Terkadang seseorang ingin berhenti berjuang bukan karena mereka udah nggak cinta lagi, tapi karena mereka udah lelah dan nggak ingin membuat dirinya terluka lebih dalam lagi.
-Natasha-
"M-makasih udah nganterin g-gue pulang!" Ujar Acha saat ia sudah turun dari motor Zean.
Zean tertawa pelan lalu mengangguk. "Santai aja kali. Udah kewajiban gue itu mah!" Acha mengangguk singkat.
"Ya udah, kalo gitu gue pulang dulu!" Lanjut Zean.
"Nggak mau mampir dulu?" Acha merutuki mulutnya yang dengan gampangnya mengeluarkan tawaran seperti itu kepada seorang Zean.
Zean terkekeh pelan dan menggeleng. "Enggak, Cha. Udah mau Maghrib soalnya, Lo jangan lupa makan sama sholat ya!" Acha mengangguk dan tersenyum. "Ya udah, gue balik dulu!" Zean mengacak puncuk kepala Acha gemas, membuat gadis itu mematung di tempat.
Zean melempar senyum kepada Acha, setelahnya ia langsung mengegas motornya dengan kecepatan normal. Acha memegangi dadanya yang berdegup kencang.
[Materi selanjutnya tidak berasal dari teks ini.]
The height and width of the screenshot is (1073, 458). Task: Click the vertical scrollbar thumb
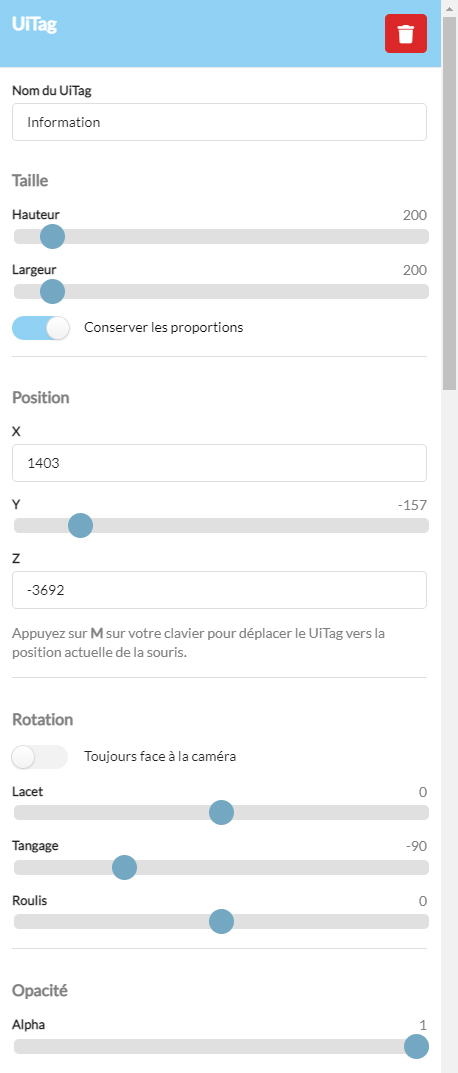pyautogui.click(x=449, y=203)
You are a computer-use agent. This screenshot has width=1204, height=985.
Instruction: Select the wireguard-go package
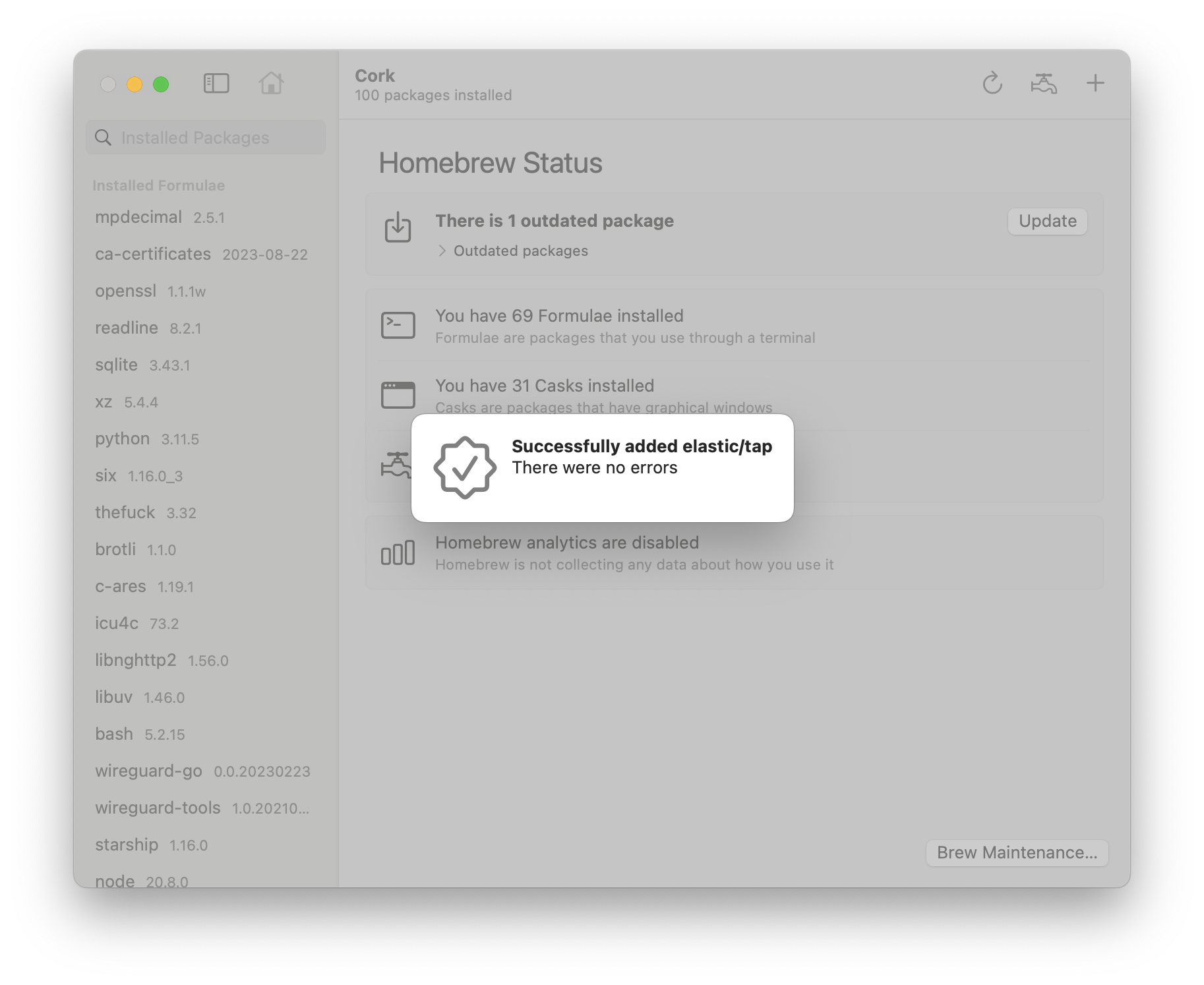[x=149, y=771]
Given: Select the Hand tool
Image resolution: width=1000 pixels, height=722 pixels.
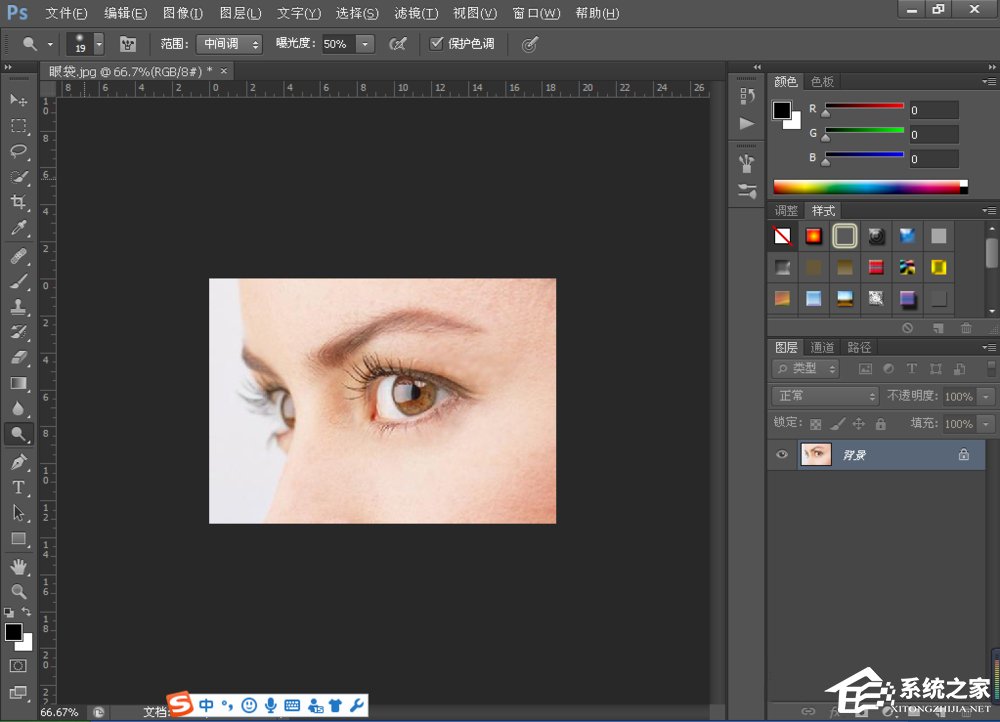Looking at the screenshot, I should pyautogui.click(x=19, y=567).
"Zean sialan!" Gumam Acha pelan. Ia memasuki rumahnya dan melihat motor Nathan sudah terparkir apik di garasi rumahnya. Mungkin Nathan sudah pulang, pikirnya.
Acha langsung saja masuk ke dalam rumahnya, tak lupa juga untuk memberi salam. "Assalamualaikum!" Seru Acha namun tidak ada yang menyahut. Entah itu kedua orang tuanya atau Nathan sekali pun.
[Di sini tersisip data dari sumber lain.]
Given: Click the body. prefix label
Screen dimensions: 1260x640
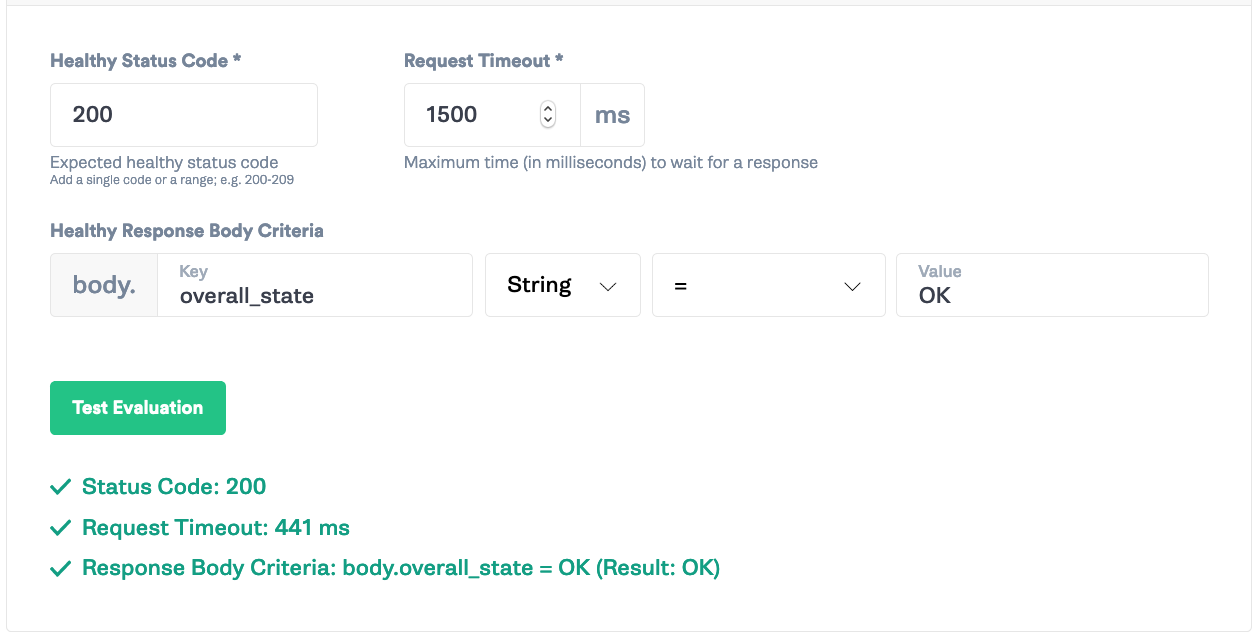Looking at the screenshot, I should 104,285.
"Kemana semua orang?" Tanya Acha bingung. Ia melepas sepatunya dan ia letakkan di rak sepatu, lalu ia berjalan perlahan menaiki tangga. Acha melongok di pintu kamar Nathan yang agak terbuka, nampak Nathan tengah duduk sembari memegang gitar kesayangannya. Entah apa yang sedang di pikirkan oleh kembarannya itu yang pasti Acha nanti harus menyuruh Nathan untuk membicarakan semua kepadanya.
Acha memilih untuk memasuki kamarnya dan langsung mandi. Tepat setelah itu, adzan Maghrib berkumandang, sebelum ke kamar Nathan, Acha memilih untuk menunaikan ibadah sholat Maghrib terlebih dahulu.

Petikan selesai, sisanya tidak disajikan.